Below are some records. Set down exactly the line holding "Screen dimensions: 945x483" and every later line through the end, omitting the pictures.

▽

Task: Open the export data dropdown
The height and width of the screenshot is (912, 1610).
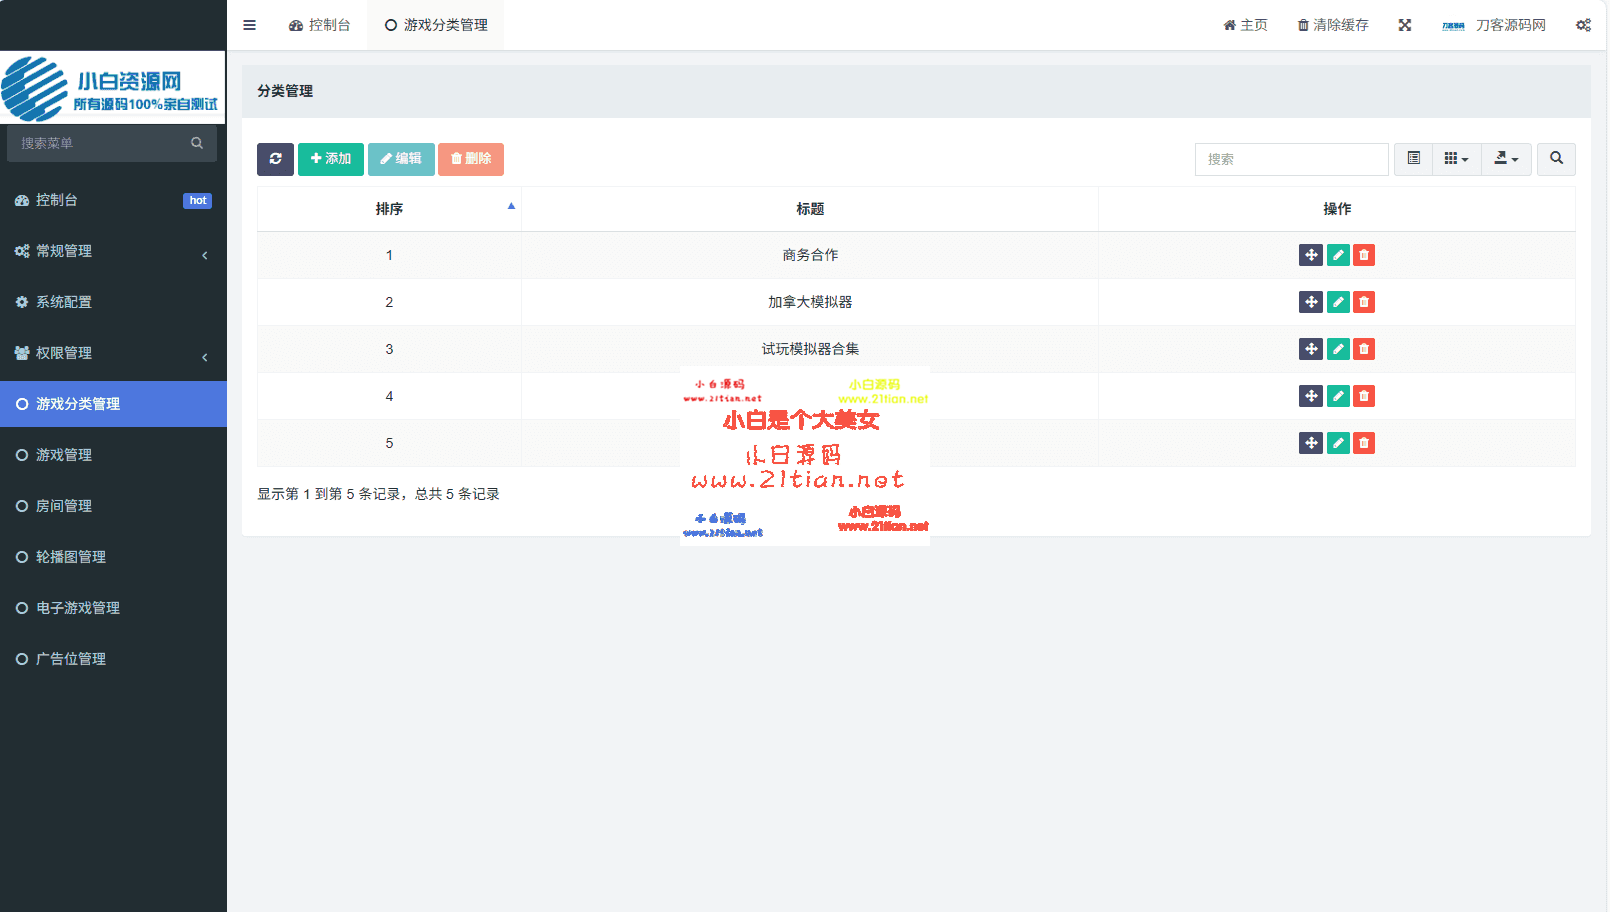Action: pos(1506,159)
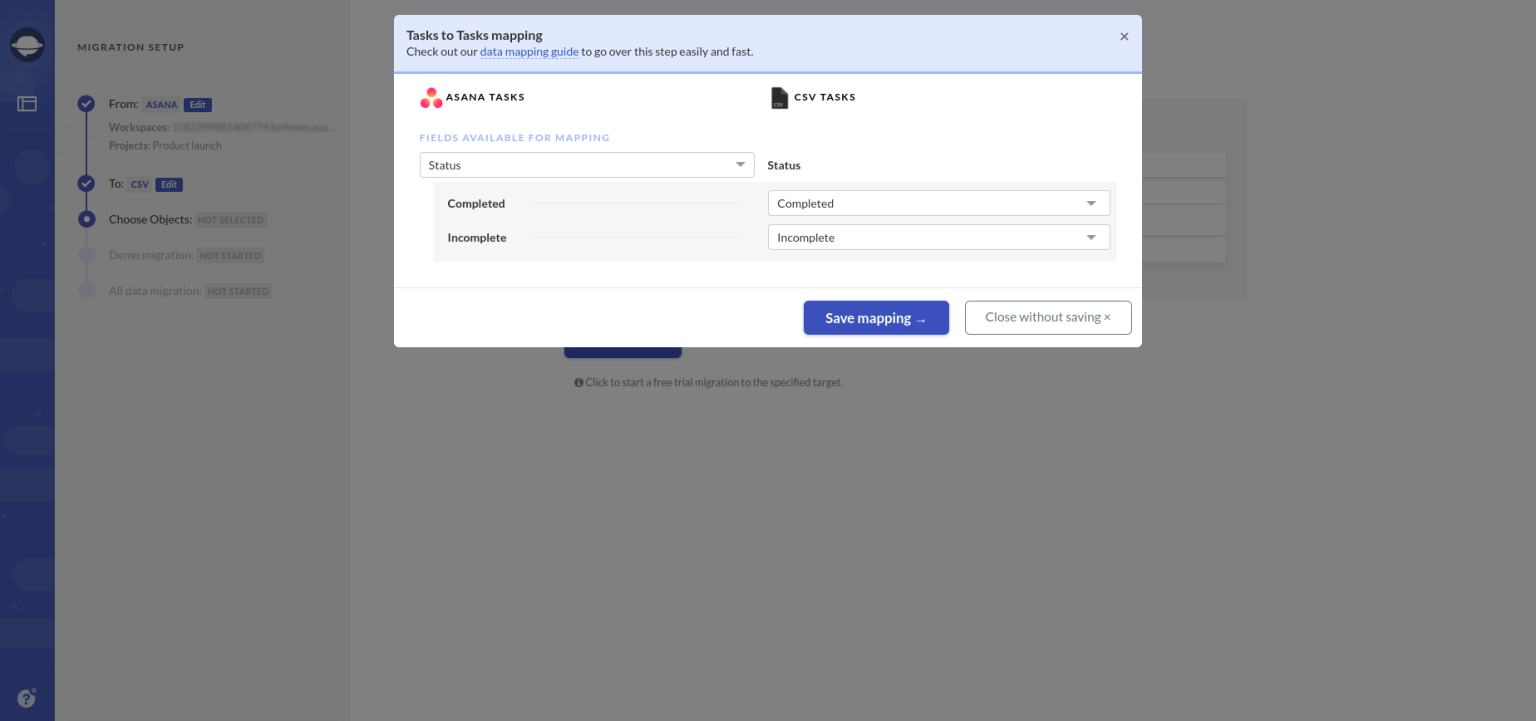
Task: Click the completed 'To' step checkmark
Action: 87,184
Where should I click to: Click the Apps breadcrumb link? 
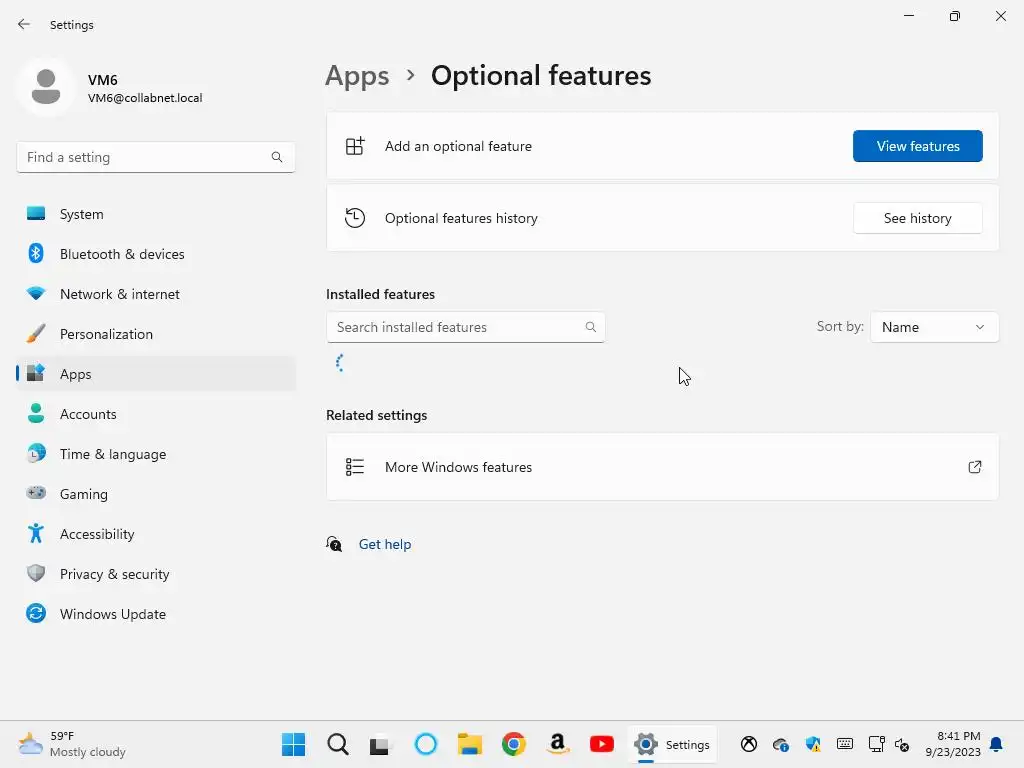[357, 76]
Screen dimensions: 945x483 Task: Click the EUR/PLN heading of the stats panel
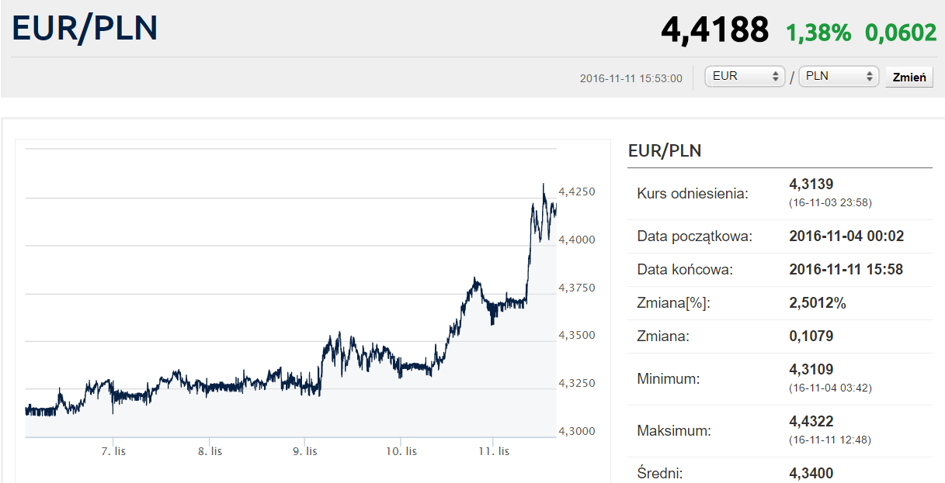[665, 151]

△

- EXERCISE SOLUTION -
Screen dimensions: 945x483 Task: Click the EUR/PLN heading of the stats panel
[665, 151]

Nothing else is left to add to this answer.